Risks – Identify any risks that might prevent achieving the
project goals
• Example:
The organization's main datacenter contains only a single core router, which is
a single point of failure.
• Example:
The lack of executive sponsorship places at risk the goal of virtualizing 75
percent of the datacenter by the end of 2010
The conceptual design focuses on achieving the organization’s business
goals and requirements.
• Determine
the entities that are affected by the project:
- Lines
of business, users, applications, processes, management methods, physical
machines, and so on
• Determine
how the goals, requirements, and constraints map to each entity.
• Design
the infrastructure that will be necessary to achieve each entity’s goals and
requirements, while staying within the constraints.
- For
example, where will you need availability, scalability, performance, security,
manageability, and so on, while staying within cost and other constraints?
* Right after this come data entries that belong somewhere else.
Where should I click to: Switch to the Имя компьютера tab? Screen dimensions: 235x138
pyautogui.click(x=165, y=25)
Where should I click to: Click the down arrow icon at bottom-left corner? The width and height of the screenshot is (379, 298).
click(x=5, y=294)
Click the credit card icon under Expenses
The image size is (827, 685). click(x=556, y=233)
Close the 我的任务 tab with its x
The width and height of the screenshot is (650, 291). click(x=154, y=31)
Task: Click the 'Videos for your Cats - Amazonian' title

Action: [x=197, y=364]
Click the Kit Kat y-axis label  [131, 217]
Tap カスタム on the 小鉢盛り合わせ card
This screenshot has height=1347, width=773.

Document the conceptual design with diagrams,
tables, and text.
Gathering information about your organization’s situation is part
of the design methodology presented in this course. Choosing, and then
interviewing, key technical personnel and project stakeholders to determine
your organization’s situation is just as important as gathering workloadsizing information.
The organization’s situation will affect your design.
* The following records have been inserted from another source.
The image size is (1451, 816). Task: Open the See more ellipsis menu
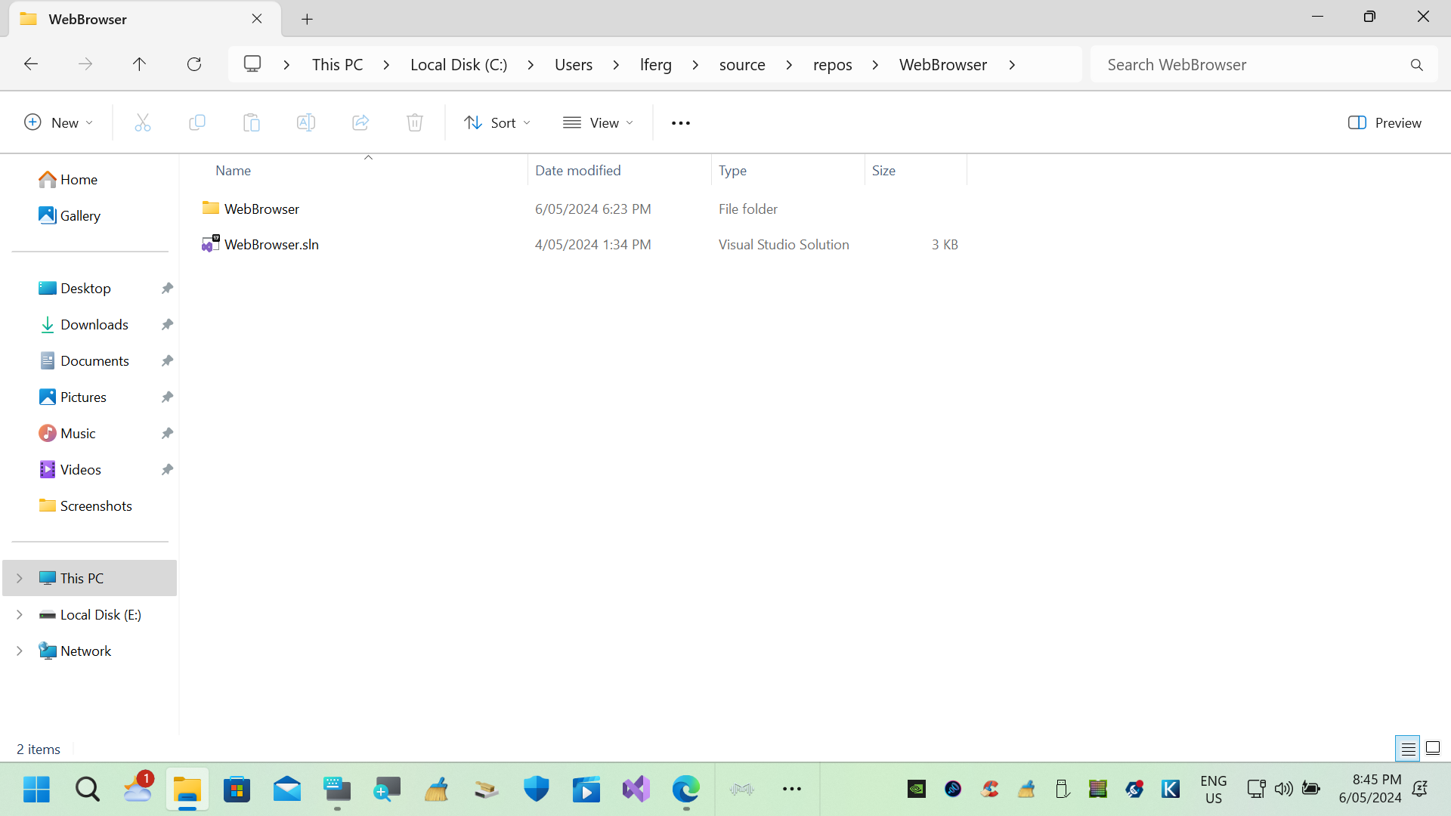(x=680, y=122)
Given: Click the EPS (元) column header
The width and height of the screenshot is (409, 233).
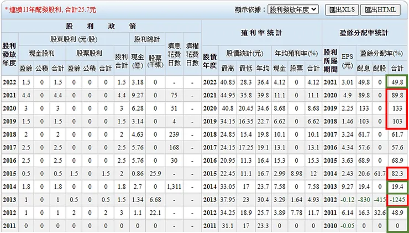Looking at the screenshot, I should (x=348, y=60).
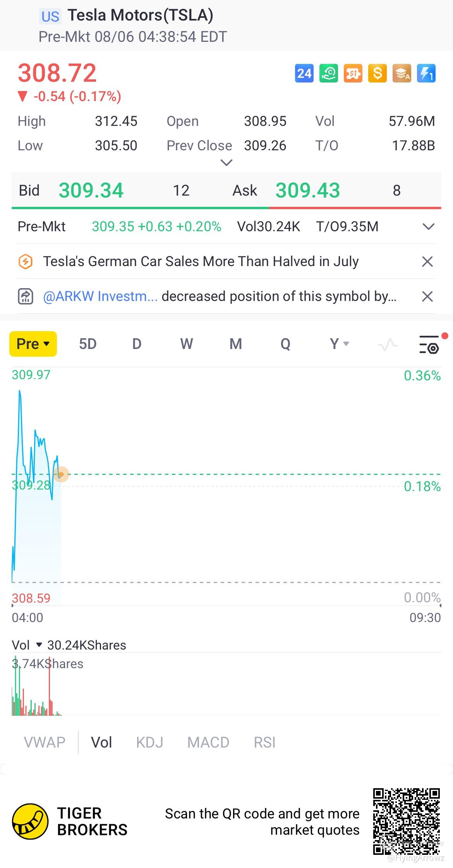Viewport: 453px width, 868px height.
Task: Tap the orange price marker on chart
Action: pos(61,474)
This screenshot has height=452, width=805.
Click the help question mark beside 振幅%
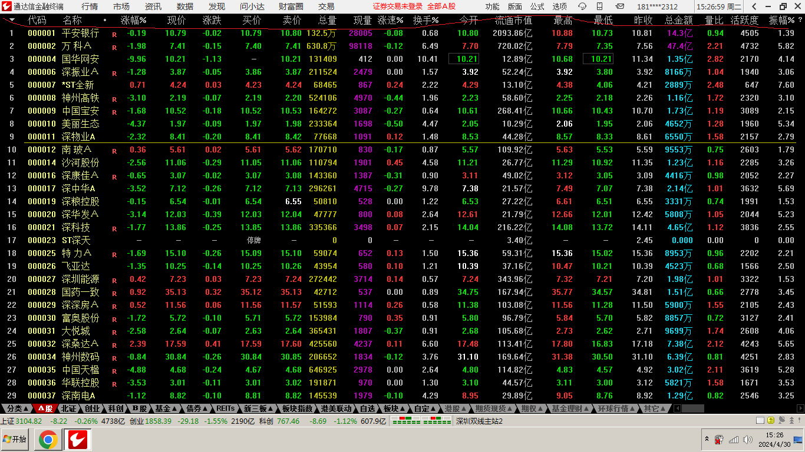[x=800, y=20]
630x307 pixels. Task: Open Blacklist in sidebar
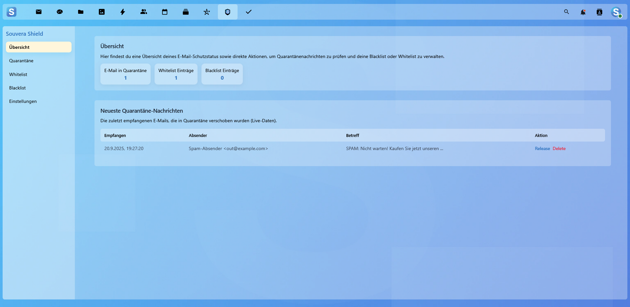click(17, 88)
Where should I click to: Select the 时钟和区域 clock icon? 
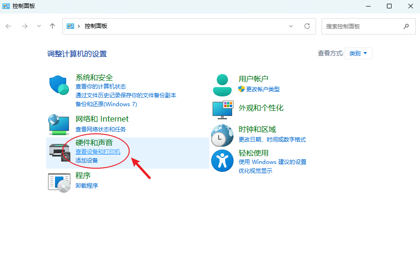pyautogui.click(x=222, y=135)
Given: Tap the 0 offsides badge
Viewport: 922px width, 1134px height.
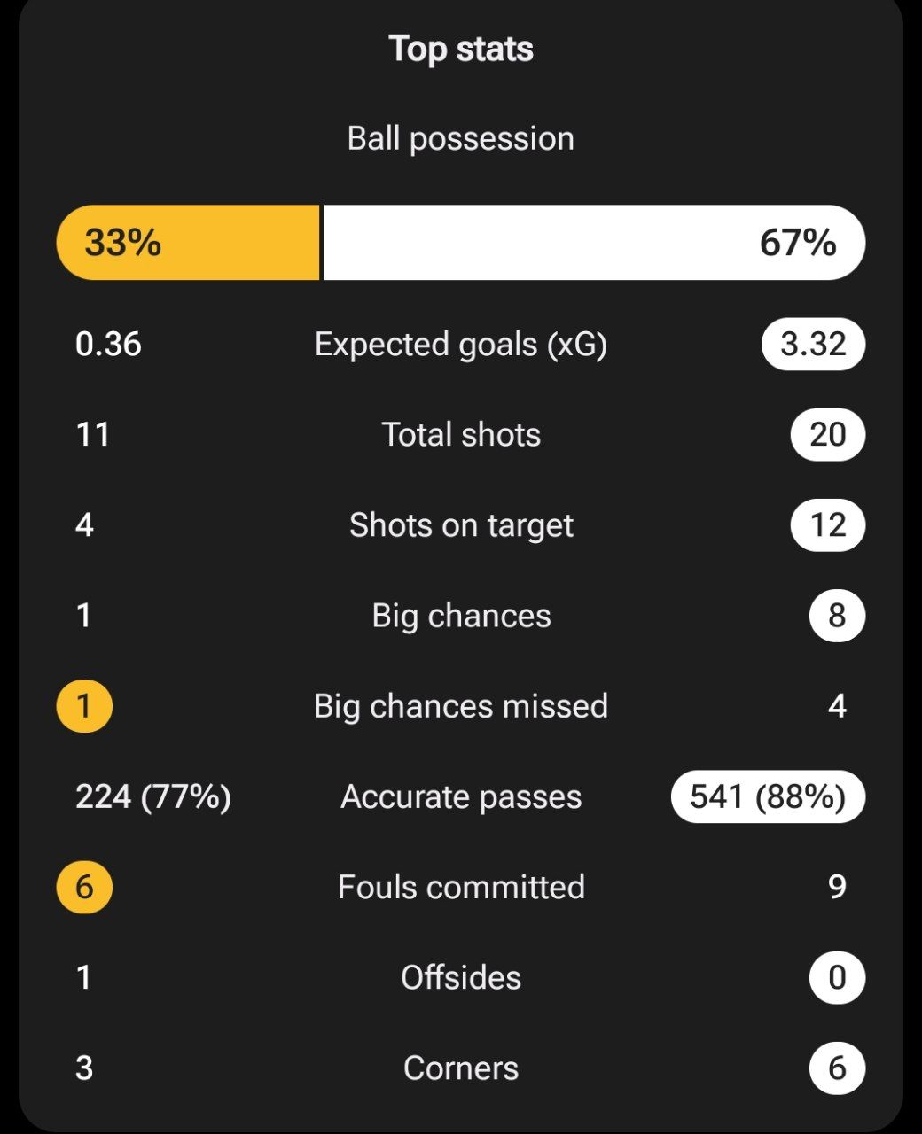Looking at the screenshot, I should tap(837, 977).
Use interviews early in the design process to uncover things that
affect the end design, such as project goals, budget constraints, hardware
policy choices, and department boundaries. Sometimes, organizational boundaries
and politics affect the achievable consolidation ratio. Key stakeholder and SME
interviews help to uncover this information.
For example, one organization’s primary goal might be to reduce
its datacenter footprint and the associated costs, while another organization’s
goal might be to virtualize to meet the business continuity and disaster
recovery (BC/DR) initiatives of its business.
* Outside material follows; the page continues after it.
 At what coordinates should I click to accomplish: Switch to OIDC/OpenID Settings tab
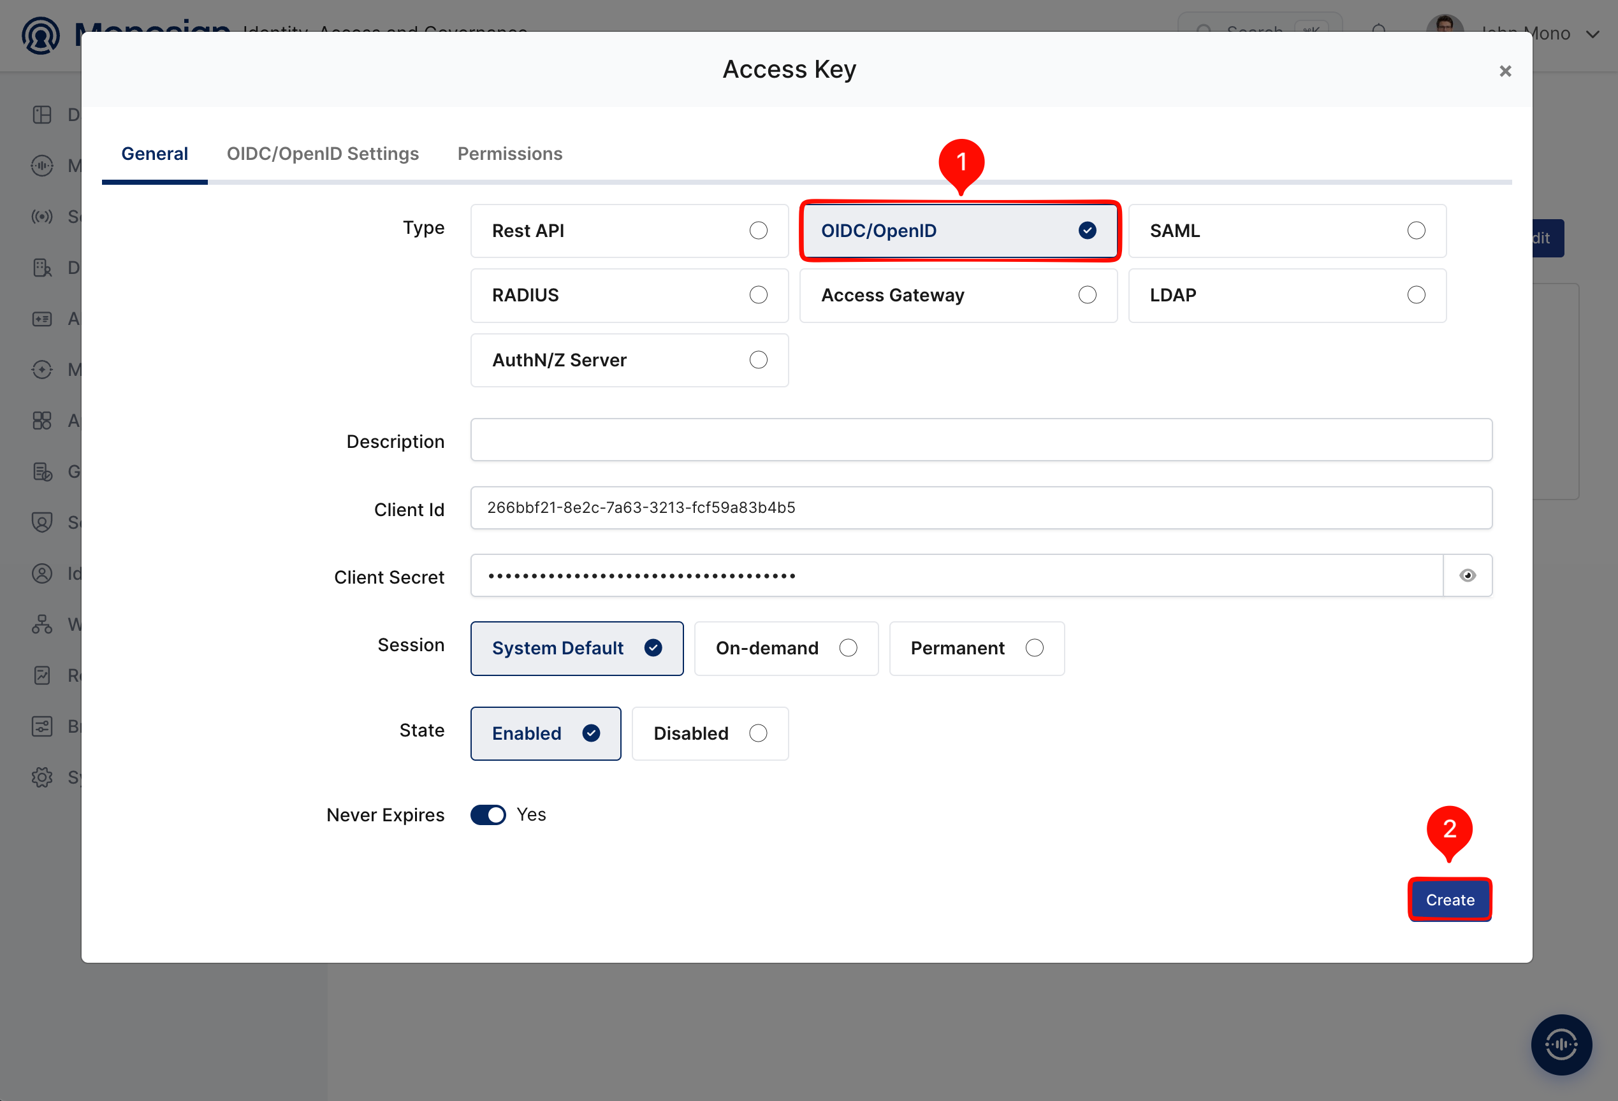pyautogui.click(x=322, y=154)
The first organization might be seeking to achieve 10:1, 20:1, or
higher consolidation ratios. The second organization, on the other hand, might
be entirely satisfied with a 5:1 consolidation ratio, so long as the virtual
infrastructure meets its disaster recovery requirements.
Organizational and political factors
often affect the design, yet they are not strictly technical. Sometimes,
resistance to virtualization exists due to the preconceptions and fears of
decision makers. A feeling of control often accompanies owning physical
hardware. The loss of physical hardware might result in a sense of loss of
control. Decision makers might also have concerns about performance issues as
well as concerns about the return on investment and total cost of ownership
associated with virtualization. Resolving the doubts and fears of the decision
makers is necessary to move quickly through the design process.